10. Kadar alfa-1 antitripsin
Kadar antitrypsin alfa- rendah pada emfisema herediter (emfisema
pada usia muda), defisiensi antitrypsin alfa-1 jarang ditemukan di
Indonesia.
(Yunus, 2007)
D. Penatalaksanaan PPOK
Panduan konsensus penanganan terkini bergantung pada tingkat keparahan PPOK,
yang diketahui dari FEV1. Intervensi satu-satunya sejauh ini yang telah terbukti memperbaiki
harapan hidup adalah berhenti merokok dan terapi oksigen jangka panjang (LTOT/LongTerm Oxygen Therapy) untuk pasien dengan hypoxemia yang bermakna pada saat istirahat.
Maka dari itu, pasien dengan PPOK sebaiknya didorong untuk berhenti merokok. Pasien
yang tidak merokok dihindarkan dari paparan polusi lingkungan atau okupansional yang
diduga merupakan faktor yang berperan dalam perkembangan penyakitnya.

Bronkodilator
Bronkodilator dapat diklasifikasikan sebagai agen kerja singkat dan kerja panjang dan
terbagi lagi menjadi tiga kelas farmakologis utama. Dengan meningkatnya keparahan PPOK,
bronkodilator kerja panjang mungkin dapat memberikan manfaat simptomatik untuk periode
yang lama. Antikolinergik dapat digunakan sebagai penanganan lini pertama untuk PPOK.
Ipratropium bromide merupakan antikolinergik kerja singkat yang buruk diabsorbsi oleh
saluran napas jika diberikan sebagai aerosol dan memiliki sedikit efek terhadap klirens
mukosilier. Tiotropium merupakan antikolinergik kerja panjang yang telah terbukti
mempertahankan FEV1 yang tinggi.
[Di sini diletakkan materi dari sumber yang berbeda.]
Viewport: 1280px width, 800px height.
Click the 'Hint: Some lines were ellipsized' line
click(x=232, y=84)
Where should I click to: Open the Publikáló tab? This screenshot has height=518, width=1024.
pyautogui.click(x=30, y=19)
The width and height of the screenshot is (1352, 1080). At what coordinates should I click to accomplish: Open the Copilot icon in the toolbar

Penggunaan antikolinergik sebagai agen farmakologis
pada PPOK tidak seefektif penggunaannya pada asma.
Rehabilitasi Pulmoner
Jika ditujukan untuk pasien dengan PPOK (atau gangguan kesulitan pernapasan
lainnya) program yang komprehensif pada rehabilitasi pulmoner dapat meningkatkan
kapasitas kerja, fungsi psikososial, dan kualitas hidup. Program ini tidak memperpanjang
hidup atau fungsi pulmoner, namun telah terbukti mengurangi frekuensi rawat inap.
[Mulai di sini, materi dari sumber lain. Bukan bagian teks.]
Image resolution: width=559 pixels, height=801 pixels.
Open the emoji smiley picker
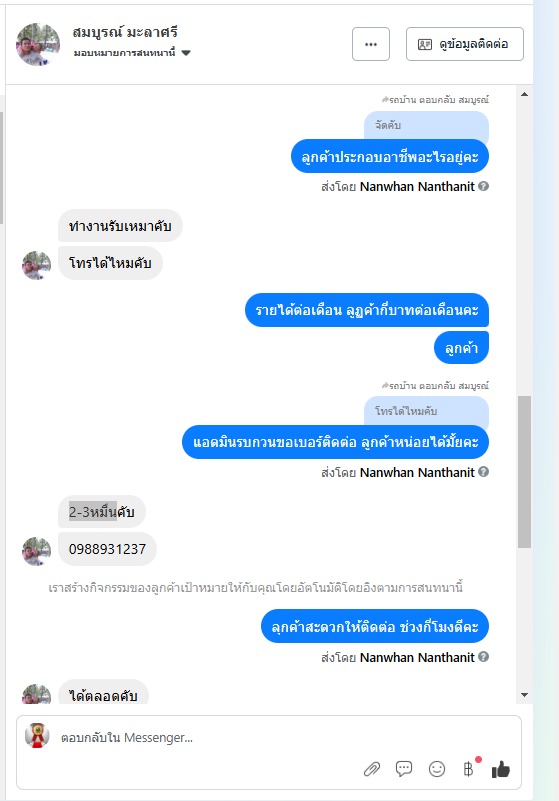(x=437, y=769)
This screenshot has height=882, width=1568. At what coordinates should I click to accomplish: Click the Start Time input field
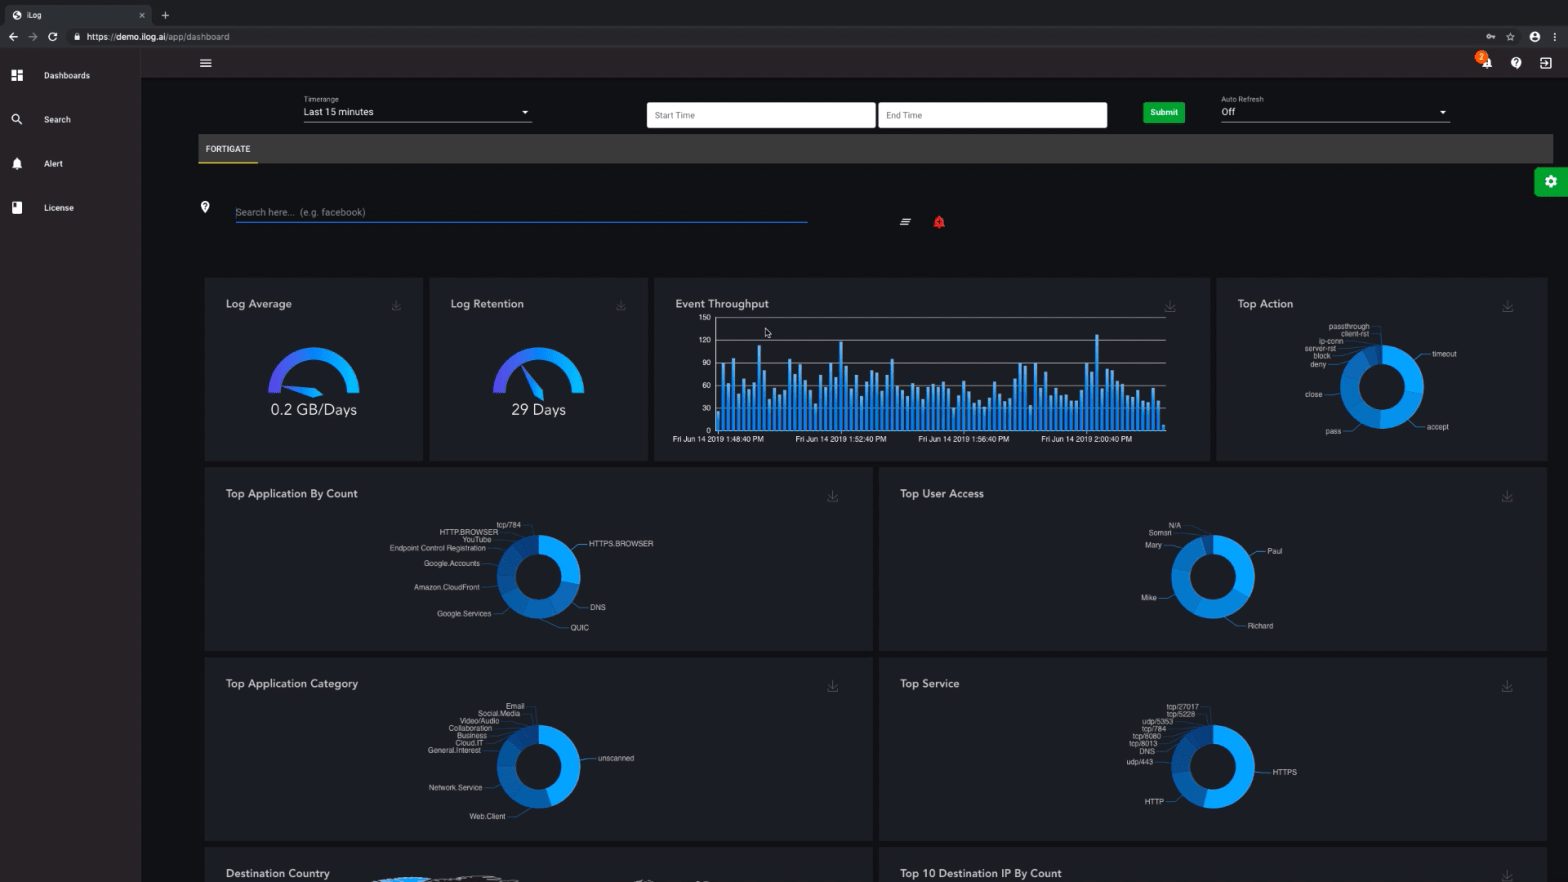click(x=761, y=115)
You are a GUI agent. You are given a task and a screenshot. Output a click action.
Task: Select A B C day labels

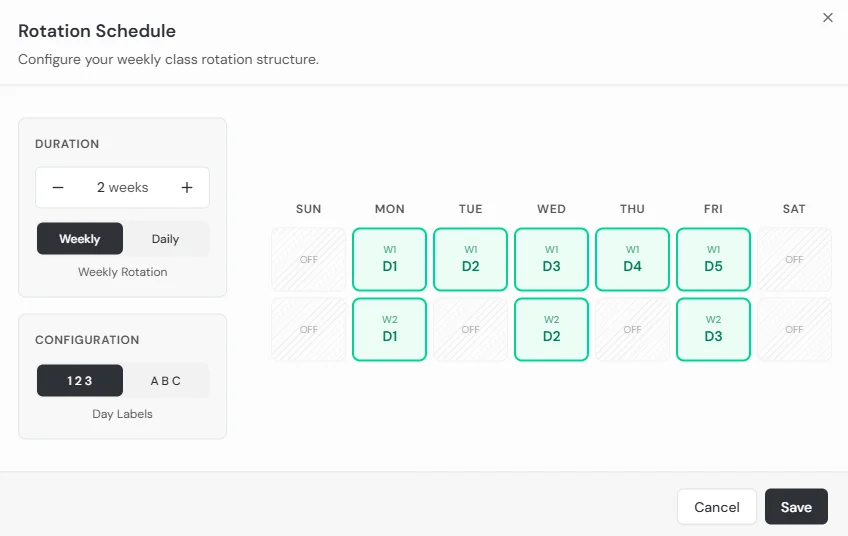point(165,380)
Terapi Oksigen Jangka Panjang (Long Term Oxygen Therapy/LTOT)
Kriteria untuk menggunakan oksigen bukan berdasar pada sesak napas namun lebih
dari hasil pemeriksaan baku untuk hypoxemia pada saat istirahat dan beraktivitas yang
dilakukan pada laboratorium fungsi pulmoner. Terdapat kriteria LTOT yang diakui secara
meluas untuk pasien PPOK berdasarkan kadar hypoxemia. LTOT sebaiknya digunakan
setidaknya 15 jam per hari untuk memperoleh manfaat harapan hidup. Terapi ini biasanya
dilakukan dengan mengenakan kanula nasal yang disambung dengan sumber oksigen.
Penanganan Eksaserbasi
Pada umumnya, semakin FEV1 menurun maka eksasebasi lebih sering terjadi.
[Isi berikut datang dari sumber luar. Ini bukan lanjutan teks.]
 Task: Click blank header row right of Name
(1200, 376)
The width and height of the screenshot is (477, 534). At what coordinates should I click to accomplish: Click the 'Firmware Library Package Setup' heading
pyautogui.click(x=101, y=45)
Eksaserbasi moderat atau berat ditandai dengan memburuknya dyspnea, batuk, dan
peningkatan produksi dan purulensi dari sputum yang membaik jika diberikan antibiotic yang
mencakup Haemophilus influenzae, pneumokokus, dan Moraxella catarrhalis. Cakupan
antibiotic pseudomonas aeruginosa perlu dipertimbangkan pada pasien yang telah mengalami

eksaserbasi sebanyak tiga kali atau lebih pada tahun sebelumnya. Kortikosteroid oral dan
intravena diberikan pada eksaserbasi berat yang telah dijelaskan di atas (Amin, 2006).